Both bills include changes to hospital financing that would amend how the federal government pays for hospital care for low-income patients, providing a higher pay rate to hospitals.
But while Moore’s bill gives to hospitals, it also takes away.
Hospitals would find themselves facing a new tax, leaving them to foot the state share of the cost for these new Medicaid beneficiaries, about 10 percent of the cost for their coverage.
Usually, federal dollars only pay about two-thirds of the cost for care with state taxpayers picking up the rest. Under the Affordable Care Act, the federal government would pay 90 percent of the tab for those people who receive Medicaid under an expansion plan.

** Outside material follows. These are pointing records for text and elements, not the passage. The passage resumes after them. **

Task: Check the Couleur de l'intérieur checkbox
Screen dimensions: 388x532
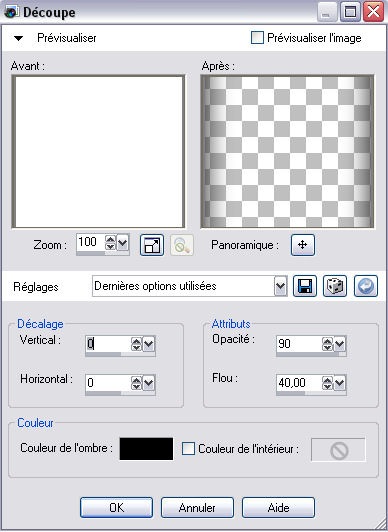Action: pos(188,449)
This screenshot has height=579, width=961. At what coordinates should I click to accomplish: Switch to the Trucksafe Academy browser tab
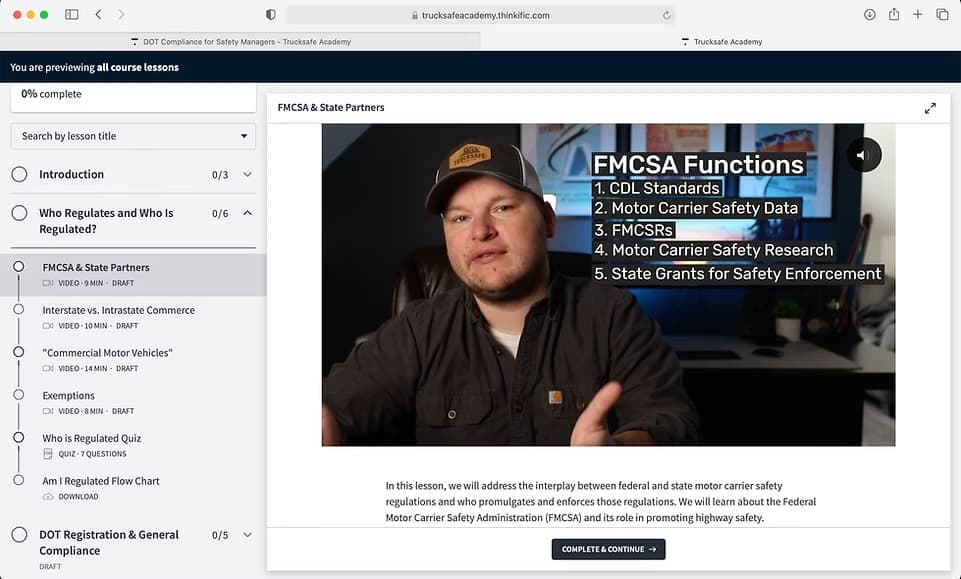[723, 41]
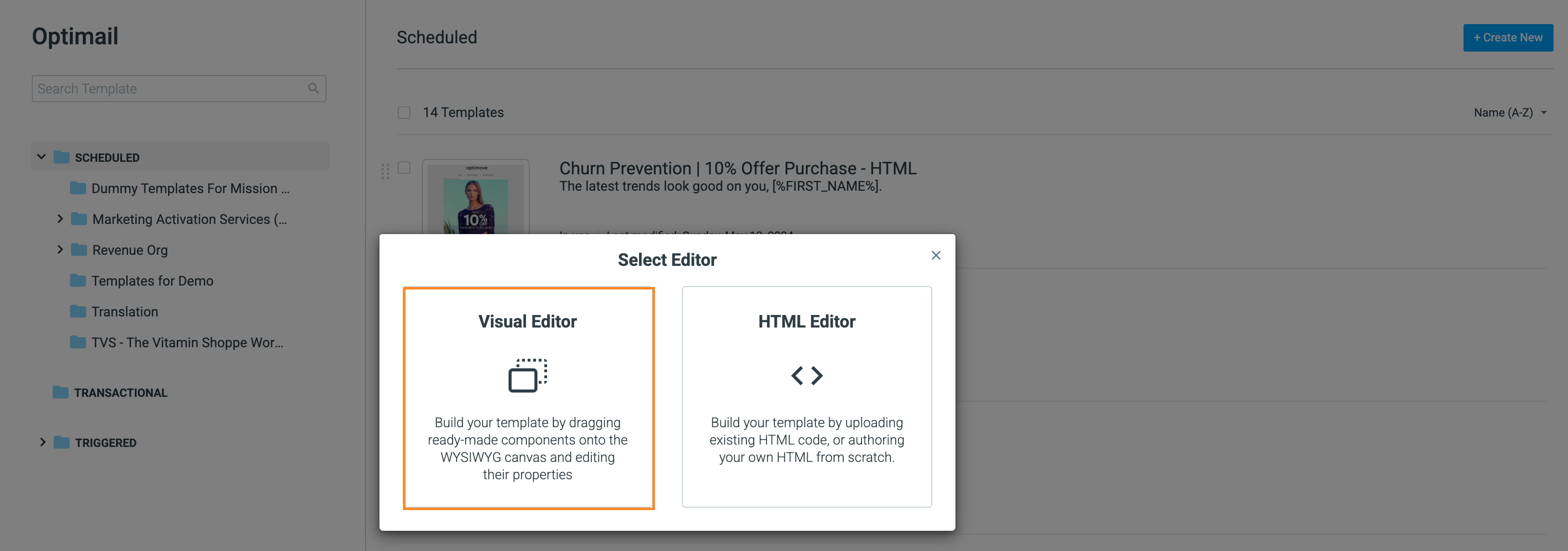Open the Name (A-Z) sort dropdown

pos(1510,113)
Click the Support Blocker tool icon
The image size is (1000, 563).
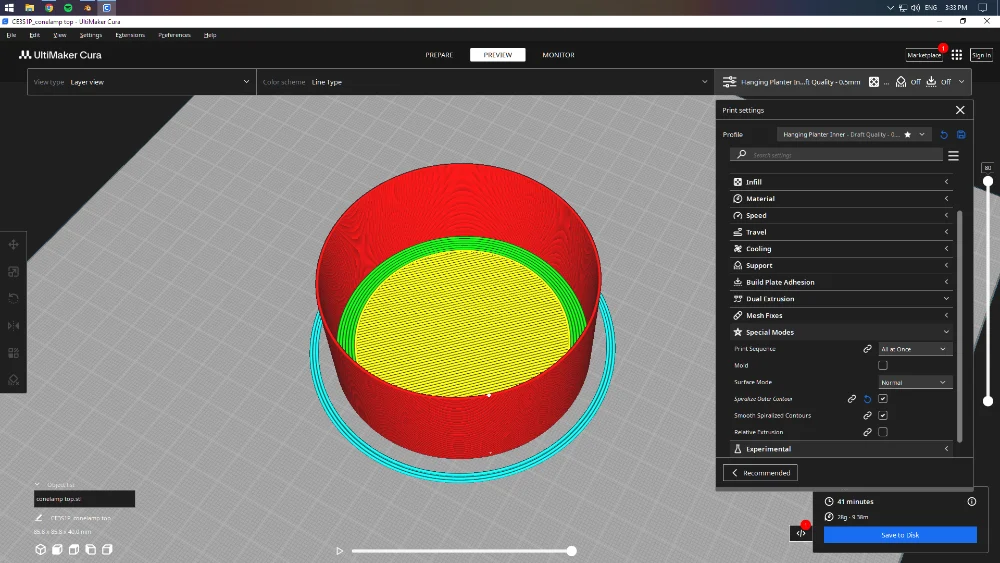click(x=13, y=380)
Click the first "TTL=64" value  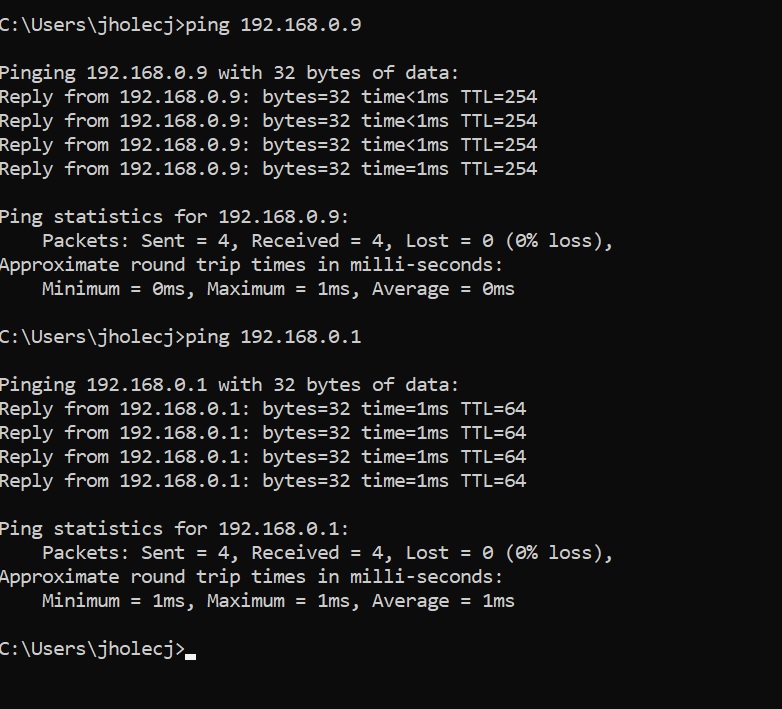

“The hospitals are fine to pay that because they’re going to get 90 percent of something instead of zero,” Moore said, noting that hospitals often end up picking up the tab when uninsured patients show up at their doors.

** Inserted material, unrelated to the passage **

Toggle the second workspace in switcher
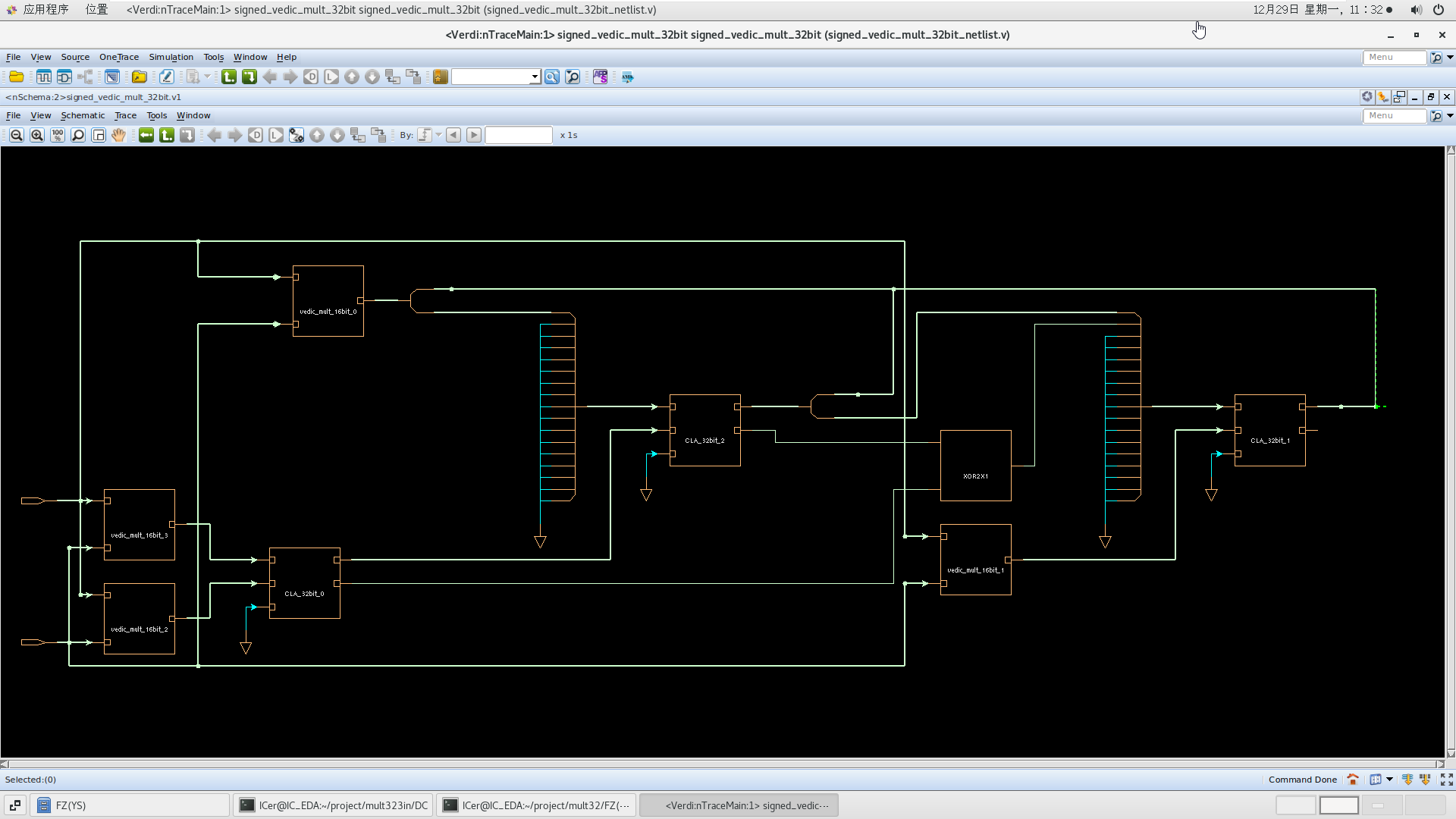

Pathway to work for new beneficiaries
Medicaid expansion bills previously proposed by a small group of House Republicans in 2017 and again in 2019 both contained work requirements, and legislative leadership said the only way they would consider expansion would be to have such a work mandate.
But courts and federal regulators have consistently struck down work requirements created by other states that have sought to impose them as part of their Medicaid expansion plans.

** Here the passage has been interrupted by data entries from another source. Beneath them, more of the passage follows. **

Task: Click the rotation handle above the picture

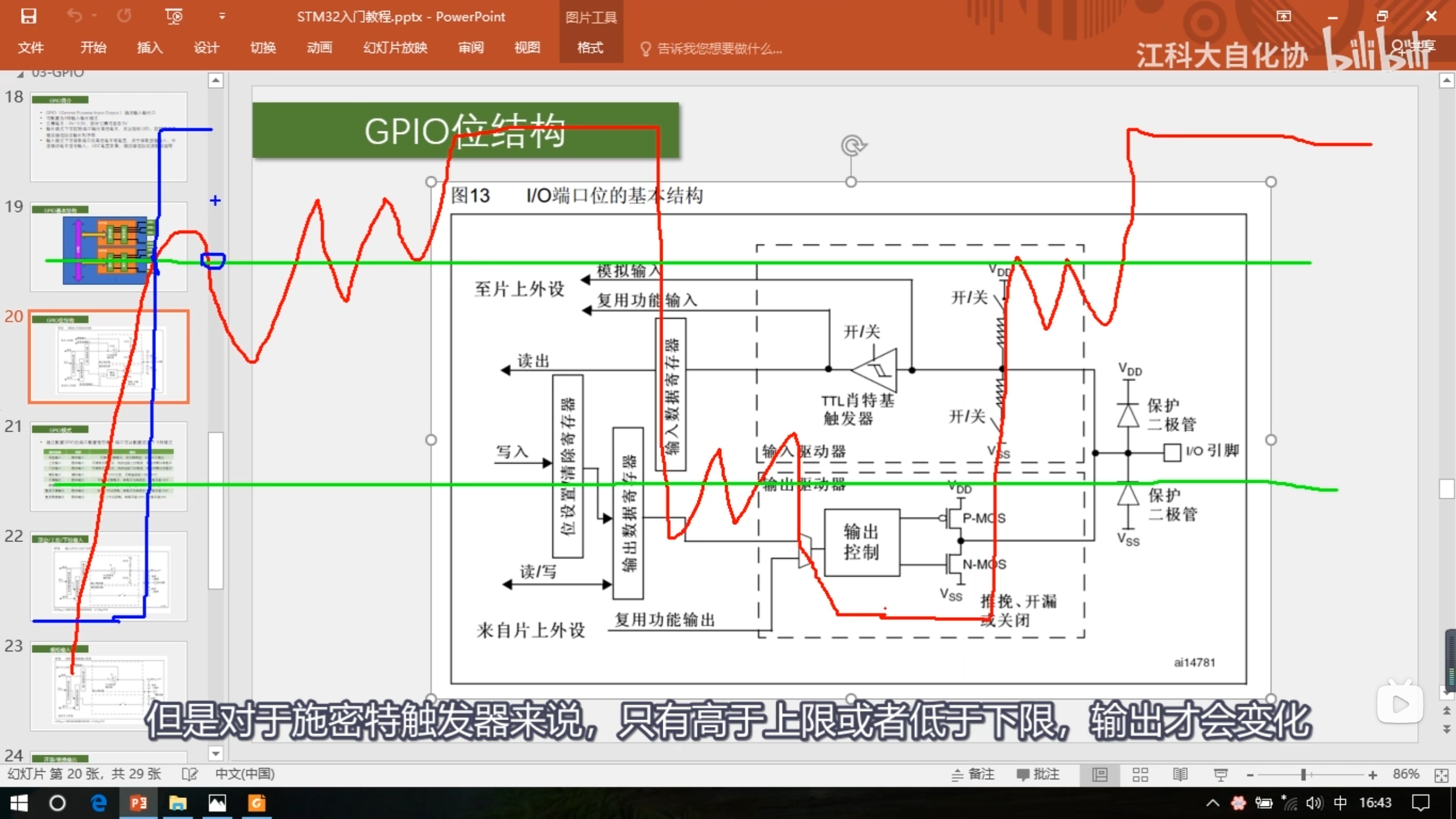Action: [851, 146]
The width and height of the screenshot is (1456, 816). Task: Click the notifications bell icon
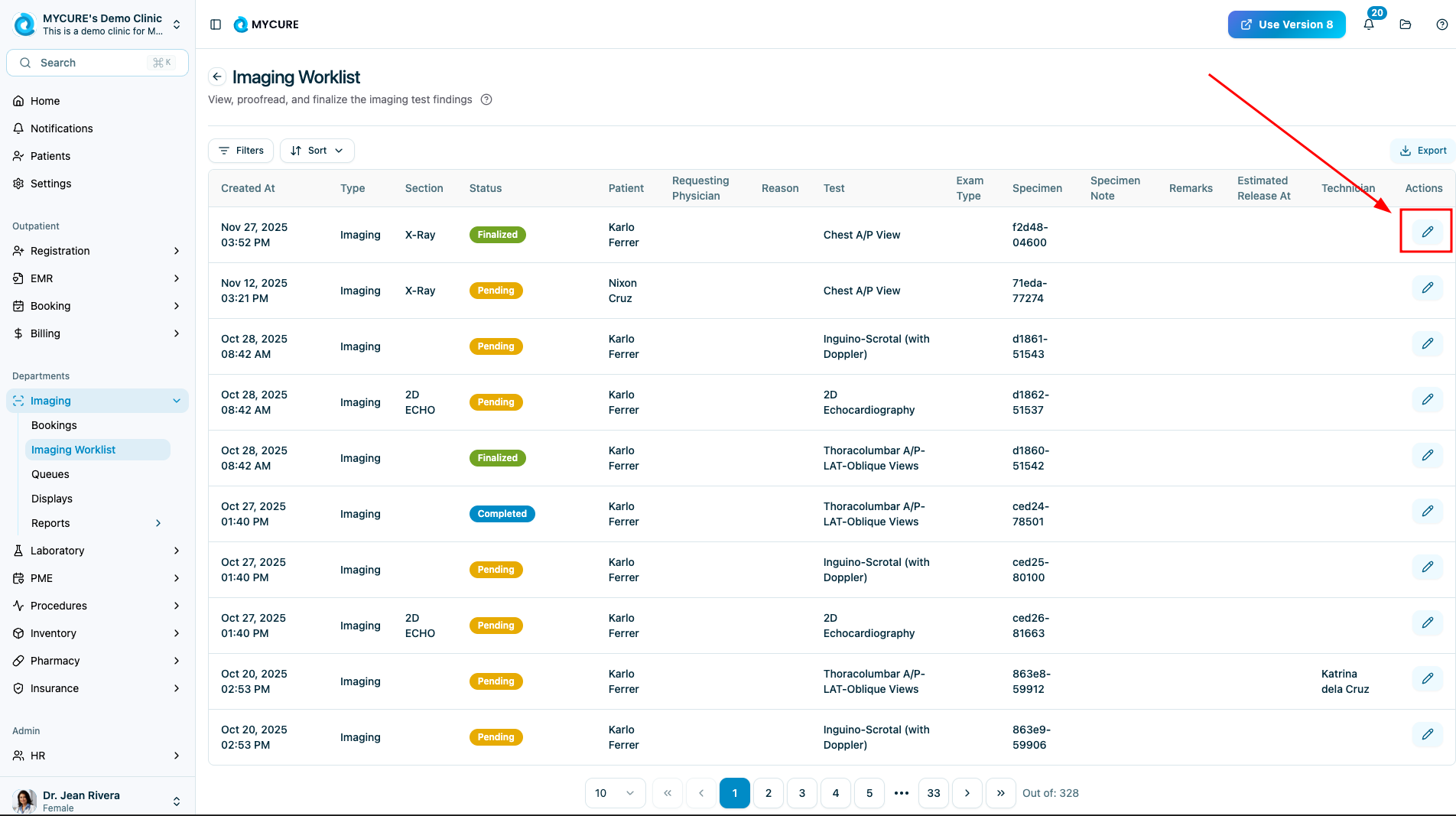point(1369,24)
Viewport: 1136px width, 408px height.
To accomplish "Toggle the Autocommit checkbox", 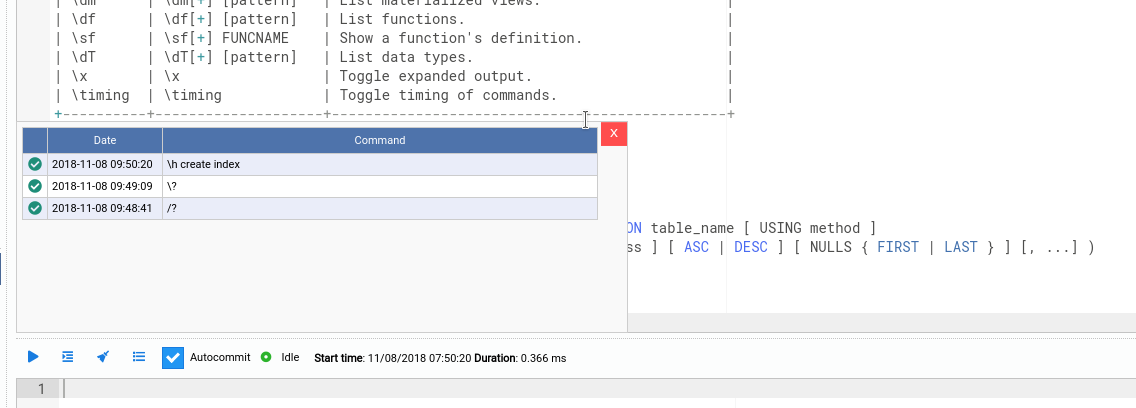I will [x=173, y=357].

Part of this new House proposal would create a program similar to one created in Montana which has been helping out-of-work adults eligible for expansion coverage find work by creating a job services program that connects the new Medicaid enrollees with workforce training, employment services, and job openings.
The program outlined in the House’s new bill would create the “Seamless Statewide Plan,” a workforce development program that would combine other existing programs in the state to get job training, placement, resources and support for people who are out of work.
On Thursday morning, Moore admitted some members of his Republican caucus are not yet ready to vote for the measure. Meanwhile, some Democrats have expressed frustration that this bill kicks the can down the road yet again.
“I don’t put bills on the floor that don’t pass,” Moore told reporters after a House Health Committee meeting where no vote was taken on the bill.
“I feel solid in the House, but you know, we’ll get a vote count on that,” he said.
Prayers and more
Erica Palmer Smith heads the Care4Carolina coalition that hosted Wednesday morning’s prayer event. She could hardly contain her excitement at Wednesday evening’s news.
“We have been seeing the answer to all of these prayers over the last few weeks, as we have seen, first the Senate and now the House, push forward plans to close the coverage gap in North Carolina,” she said.
Palmer Smith is likely getting some help from Washington with those prayers.
President Joe Biden has made it a priority to get the last dozen states that have not expanded to adopt the policy. To answer those prayers, his administration has been dangling a hefty incentive of a one-time infusion of $1.5 billion in federal dollars that could be used for, essentially, anything.
Both Berger and Moore note this time-limited offer as part of the reason they’ve opened the door to expansion at this moment.
Moore proposes that a billion of those dollars be used to address the state’s need for mental health services and treatment for substance use disorders.
“I don’t even know if that’s enough money, but that’s pretty significant,” he said. “There’s not been that amount of money appropriated for that, that I’m aware of, really, anywhere.
“We have to get a handle on that.”
DHHS Sec. Kody Kinsley told NC Health News in early June that there’s an expiration date on that money.
“Right now, the money that is earmarked for North Carolina is nothing more than, you know, some print on a piece of paper,” he said. “It would not be hard for Congress to take that off the table.
“We cannot wait.”
This story has been updated to add the timeline for the bill.